Provost Academy South Carolina has become ground zero in a new freedom of religion and freedom of speech controversy. The high school has limited Michal “Mariah” Kirby, blocking the use of Proverbs 13:4 in her speech.
Kirby’s fight had been taken up by the Alliance Defense Fund, which argued that school officials were violating her First Amendment rights.

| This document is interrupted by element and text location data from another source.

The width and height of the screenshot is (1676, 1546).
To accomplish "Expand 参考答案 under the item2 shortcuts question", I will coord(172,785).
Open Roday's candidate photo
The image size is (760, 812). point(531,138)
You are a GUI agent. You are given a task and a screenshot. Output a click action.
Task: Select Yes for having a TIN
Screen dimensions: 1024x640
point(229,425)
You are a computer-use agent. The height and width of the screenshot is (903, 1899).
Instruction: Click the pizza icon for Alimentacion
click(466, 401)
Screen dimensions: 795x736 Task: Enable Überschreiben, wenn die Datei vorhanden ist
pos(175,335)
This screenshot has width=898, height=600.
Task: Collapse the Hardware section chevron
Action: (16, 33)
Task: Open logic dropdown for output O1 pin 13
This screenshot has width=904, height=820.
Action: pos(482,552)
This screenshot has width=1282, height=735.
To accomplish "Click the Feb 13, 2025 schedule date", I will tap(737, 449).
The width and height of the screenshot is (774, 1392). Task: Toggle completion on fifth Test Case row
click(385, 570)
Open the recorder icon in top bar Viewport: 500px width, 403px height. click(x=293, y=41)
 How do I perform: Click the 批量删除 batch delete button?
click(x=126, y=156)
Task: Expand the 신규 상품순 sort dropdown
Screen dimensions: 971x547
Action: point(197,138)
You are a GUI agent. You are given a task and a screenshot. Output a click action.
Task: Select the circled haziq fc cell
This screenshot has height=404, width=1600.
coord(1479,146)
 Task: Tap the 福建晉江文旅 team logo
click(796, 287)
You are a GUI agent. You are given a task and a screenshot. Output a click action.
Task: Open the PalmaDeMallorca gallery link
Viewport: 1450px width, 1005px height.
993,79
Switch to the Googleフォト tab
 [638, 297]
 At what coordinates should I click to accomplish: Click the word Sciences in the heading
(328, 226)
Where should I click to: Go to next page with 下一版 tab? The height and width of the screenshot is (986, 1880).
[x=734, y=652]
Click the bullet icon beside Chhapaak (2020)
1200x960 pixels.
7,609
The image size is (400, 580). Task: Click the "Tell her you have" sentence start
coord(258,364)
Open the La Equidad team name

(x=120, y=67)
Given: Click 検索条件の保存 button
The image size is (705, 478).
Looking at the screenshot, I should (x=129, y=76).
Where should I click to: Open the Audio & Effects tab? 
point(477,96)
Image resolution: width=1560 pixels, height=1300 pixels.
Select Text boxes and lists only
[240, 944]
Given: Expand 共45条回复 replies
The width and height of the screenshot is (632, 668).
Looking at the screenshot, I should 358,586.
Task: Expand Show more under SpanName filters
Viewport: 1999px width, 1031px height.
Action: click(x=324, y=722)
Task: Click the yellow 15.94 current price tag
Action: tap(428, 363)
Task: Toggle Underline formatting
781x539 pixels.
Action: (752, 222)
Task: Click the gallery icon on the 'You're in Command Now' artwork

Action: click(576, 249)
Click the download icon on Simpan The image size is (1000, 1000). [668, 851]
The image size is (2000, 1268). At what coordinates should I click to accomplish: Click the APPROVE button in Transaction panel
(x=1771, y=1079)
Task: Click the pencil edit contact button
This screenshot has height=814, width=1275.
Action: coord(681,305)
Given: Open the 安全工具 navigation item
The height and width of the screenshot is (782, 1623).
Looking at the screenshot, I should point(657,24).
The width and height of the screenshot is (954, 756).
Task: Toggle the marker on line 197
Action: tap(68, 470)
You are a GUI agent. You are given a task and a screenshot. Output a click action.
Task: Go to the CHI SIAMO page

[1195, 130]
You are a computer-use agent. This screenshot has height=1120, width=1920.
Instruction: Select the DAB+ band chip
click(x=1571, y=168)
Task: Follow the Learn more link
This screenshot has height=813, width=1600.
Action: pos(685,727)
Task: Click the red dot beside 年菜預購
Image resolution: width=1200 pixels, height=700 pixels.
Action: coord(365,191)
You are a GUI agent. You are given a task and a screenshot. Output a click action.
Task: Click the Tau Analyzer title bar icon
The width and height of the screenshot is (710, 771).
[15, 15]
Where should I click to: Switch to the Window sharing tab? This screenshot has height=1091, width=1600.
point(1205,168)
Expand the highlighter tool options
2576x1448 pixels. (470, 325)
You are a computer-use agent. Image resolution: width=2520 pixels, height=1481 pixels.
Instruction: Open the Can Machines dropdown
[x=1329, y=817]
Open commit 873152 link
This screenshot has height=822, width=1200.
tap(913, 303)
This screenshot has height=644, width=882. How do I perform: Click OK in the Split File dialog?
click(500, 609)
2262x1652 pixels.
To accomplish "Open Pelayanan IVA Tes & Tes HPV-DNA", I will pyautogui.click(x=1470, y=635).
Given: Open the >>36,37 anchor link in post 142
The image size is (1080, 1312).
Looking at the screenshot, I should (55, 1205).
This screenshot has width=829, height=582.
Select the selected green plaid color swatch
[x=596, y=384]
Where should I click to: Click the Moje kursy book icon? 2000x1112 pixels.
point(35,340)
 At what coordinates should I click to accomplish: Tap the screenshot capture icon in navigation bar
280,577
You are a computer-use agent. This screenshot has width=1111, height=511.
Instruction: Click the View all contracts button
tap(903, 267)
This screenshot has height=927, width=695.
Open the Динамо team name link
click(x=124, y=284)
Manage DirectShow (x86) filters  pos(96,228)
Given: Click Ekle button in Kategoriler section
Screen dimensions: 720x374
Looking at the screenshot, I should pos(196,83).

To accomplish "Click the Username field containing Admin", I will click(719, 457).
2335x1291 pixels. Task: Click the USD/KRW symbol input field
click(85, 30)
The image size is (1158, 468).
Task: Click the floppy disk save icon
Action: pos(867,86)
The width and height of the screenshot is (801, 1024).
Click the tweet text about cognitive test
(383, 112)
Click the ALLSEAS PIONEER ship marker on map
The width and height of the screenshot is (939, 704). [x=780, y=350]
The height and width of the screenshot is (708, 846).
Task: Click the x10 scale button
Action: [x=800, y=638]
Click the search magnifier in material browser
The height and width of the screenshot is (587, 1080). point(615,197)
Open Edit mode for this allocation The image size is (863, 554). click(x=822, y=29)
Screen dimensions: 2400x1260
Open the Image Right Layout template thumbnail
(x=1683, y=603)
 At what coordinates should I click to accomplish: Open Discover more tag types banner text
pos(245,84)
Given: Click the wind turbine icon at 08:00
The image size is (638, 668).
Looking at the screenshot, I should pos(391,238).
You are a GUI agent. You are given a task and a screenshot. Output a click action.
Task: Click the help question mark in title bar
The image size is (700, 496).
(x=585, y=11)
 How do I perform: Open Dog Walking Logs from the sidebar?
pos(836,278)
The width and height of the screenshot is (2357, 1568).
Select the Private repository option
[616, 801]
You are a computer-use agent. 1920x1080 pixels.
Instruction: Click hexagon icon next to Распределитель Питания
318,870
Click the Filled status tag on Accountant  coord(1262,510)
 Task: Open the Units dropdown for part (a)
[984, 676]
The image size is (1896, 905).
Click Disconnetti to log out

The school gave Kirby the green light to “deliver her speech as written.”
“Public schools should encourage, not shut down, the free exchange of ideas, and that includes individual student expression contained in a graduation speech,” said ADF Legal Counsel Jeremy Tedesco in a statement Friday. “School officials have wisely decided to allow Mariah to include the proverb, and we hope other schools will follow their example in acting quickly to respect the constitutionally protected rights of their students.”
Kirby was selected to deliver a speech at the June 9 graduation ceremony after being named Student of the Year.
She completed high school in three years and is the first graduate from Provost Academy who started there as a freshman.
According to ADF, school officials did not place any content limitations on her speech and told her it could be about “anything.”
She emailed a draft of her speech to school officials on May 31 but in a reply email, officials told her she had to remove the sentence stating “Proverbs 13:4 says ‘The soul of the sluggard craves and gets nothing, while the soul of the diligent is richly supplied.”